A Robust Quantile Huber Loss with Interpretable Parameter Adjustment in Distributional Reinforcement Learning
The code for the Generalized Quantile Huber Loss function (denoted as GL), along with its second-order Taylor approximation (denoted as GLA), as detailed in the research paper "A Robust Quantile Huber Loss with Interpretable Parameter Adjustment in Distributional Reinforcement Learning", accepted for presentation at ICASSP 2024. The loss function is specifically crafted for distributional reinforcement learning algorithms and provides a mechanism for tuning threshold parameters in an interpretable manner, thereby improving the robustness of the model.

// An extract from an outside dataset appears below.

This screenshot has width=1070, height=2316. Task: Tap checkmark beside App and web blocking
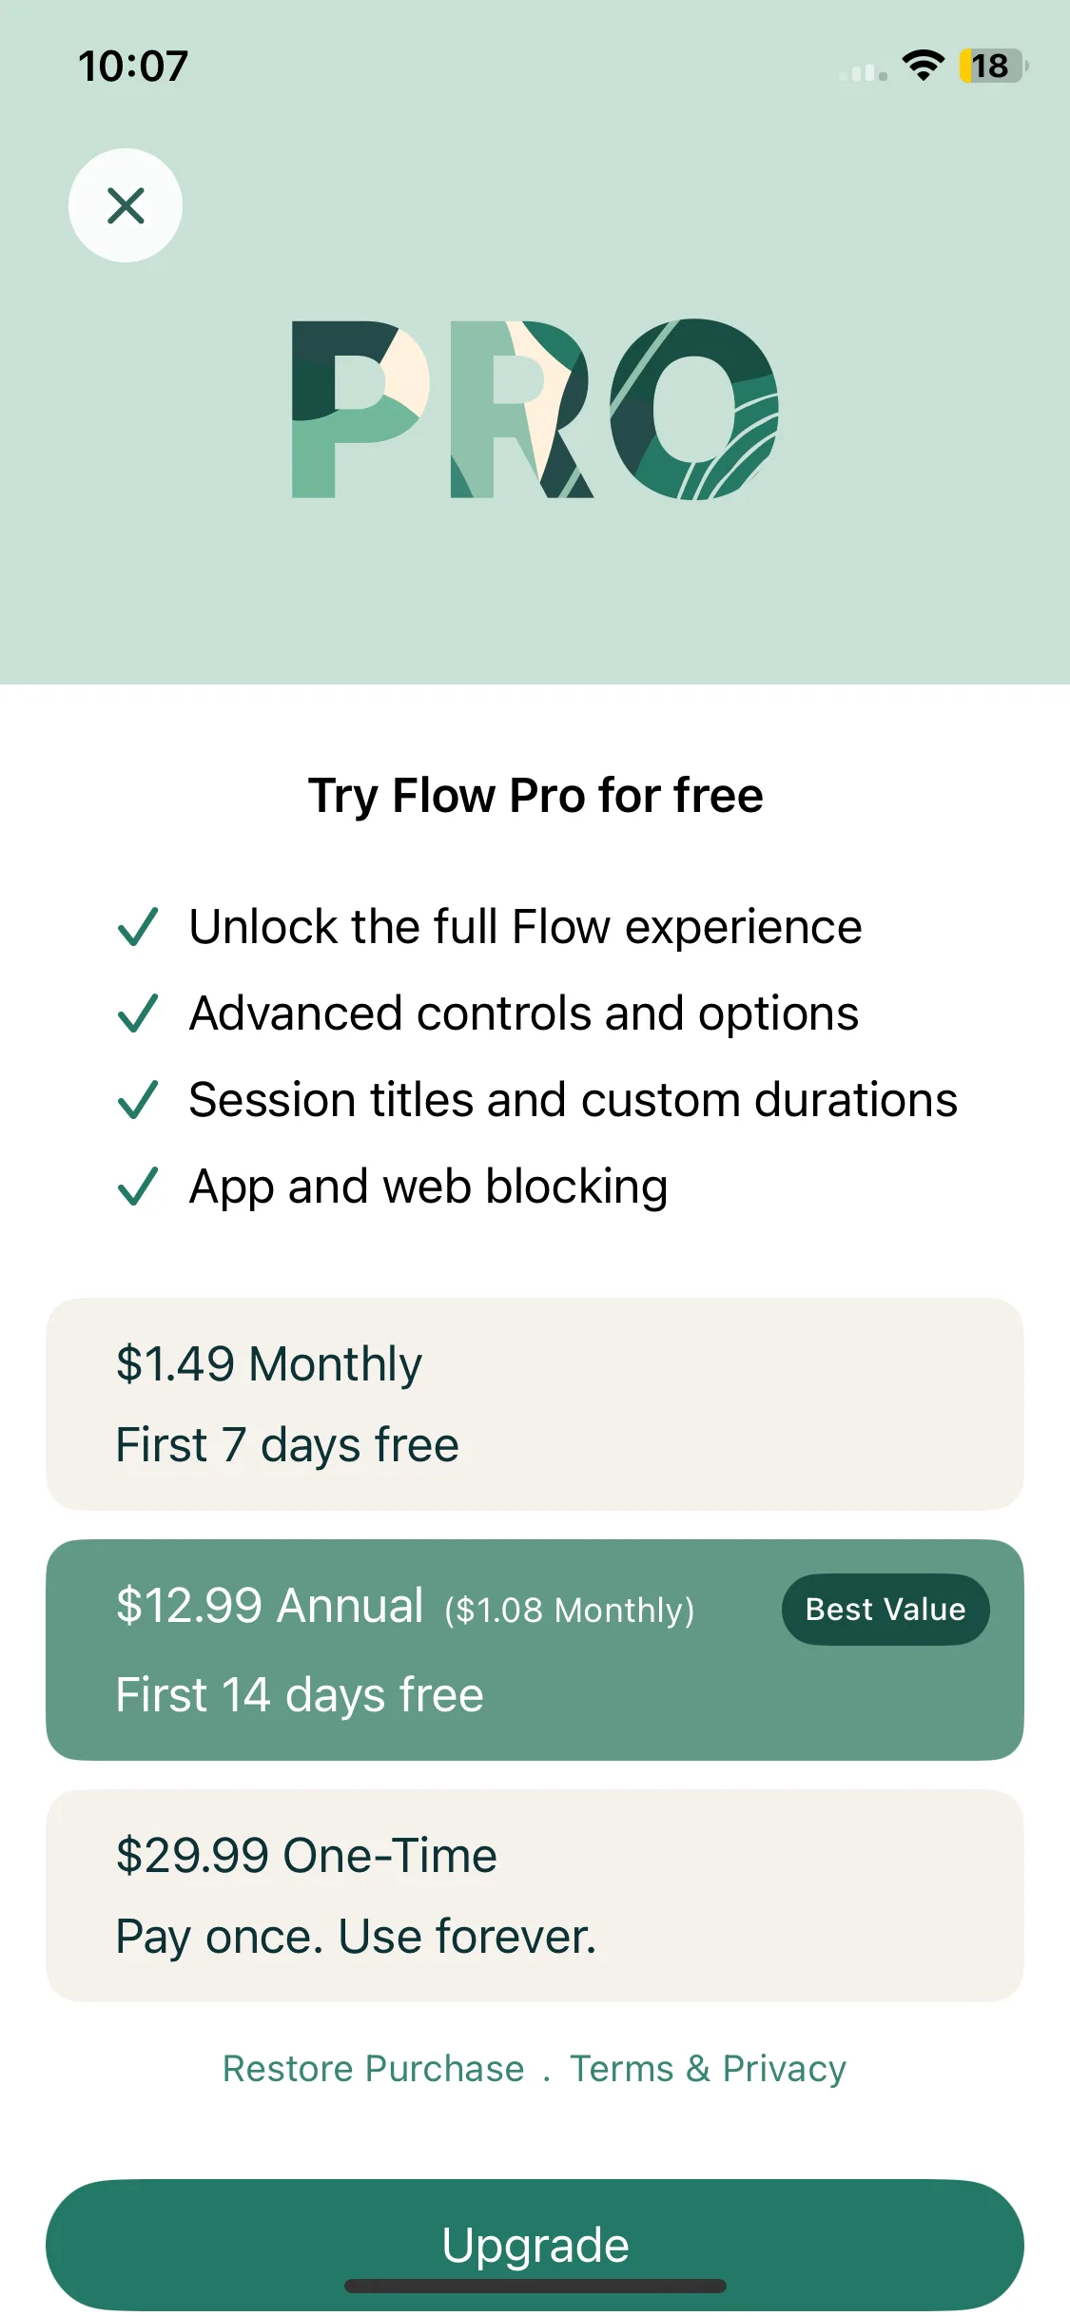(137, 1187)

D4PG-QR, D4PG-GL, and D4PG-GLA Codebase
│ run.py - Run D4PG model
| simulate_env.py - Simulate the environment
└───agent
│ │ agent.py - D4PG agent
│ │ distributional.py - distributional dependency for D4PG
│ │ learning.py - learning module for D4PG-QR, D4PG-GLA, and DPG-GL
│ │ quantile_losses.py - quantile Huber loss and our proposed loss functions (i.e., GL and GLA)
└───environment
│ │ Environment.py - Trading Environment
│ │ Trading.py - Portfolio constructions
│ │ utils.py - Stochastic Processes generation and other utility functions
dm-env==1.5
gym==0.24.1
numpy==1.23.1
pytest==6.2.5
reverb==2.0.1
scipy==1.8.1
torch==1.11.0
tqdm==4.64.0
dm-acme[jax,tensorflow,envs]==0.4.0
dm-sonnet==2.0.0
dm-launchpad==0.5.0
trfl==1.2.0
pyyaml==5.4.1
xmanager==0.2.0
python run.py -spread=0.005 -obj_func=meanstd -train_sim=40000 -eval_sim=5000 -critic=qr-GL -std_coef=1.645 -init_vol=0.3 -mu=0.0 -vov=0.0 -vega_obs=False -gbm=True -hed_ttm=30 -liab_ttms=60 -init_ttm=30 -poisson_rate=1.0 -action_space=0,1 -logger_prefix=batch1/Table1/TC05/RL/mean_std -n_step=5
python run.py -spread=0.005 -obj_func=meanstd -train_sim=40000 -eval_sim=5000 -critic=qr-GLA -std_coef=1.645 -init_vol=0.3 -mu=0.0 -vov=0.0 -vega_obs=False -gbm=True -hed_ttm=30 -liab_ttms=60 -init_ttm=30 -poisson_rate=1.0 -action_space=0,1 -logger_prefix=batch1/Table1/TC05/RL/mean_std -n_step=5
python run.py -spread=0.005 -obj_func=meanstd -train_sim=40000 -eval_sim=5000 -critic=qr -std_coef=1.645 -init_vol=0.3 -mu=0.0 -vov=0.0 -vega_obs=False -gbm=True -hed_ttm=30 -liab_ttms=60 -init_ttm=30 -poisson_rate=1.0 -action_space=0,1 -logger_prefix=batch1/Table1/TC05/RL/mean_std -n_step=5
- The implementation of D4PG-QR agent and the trading environment utilized in this project is from the research paper available at [SSRN]. For further details regarding the environment's implementation, refer to the corresponding repository [gamma-vega-rl-hedging].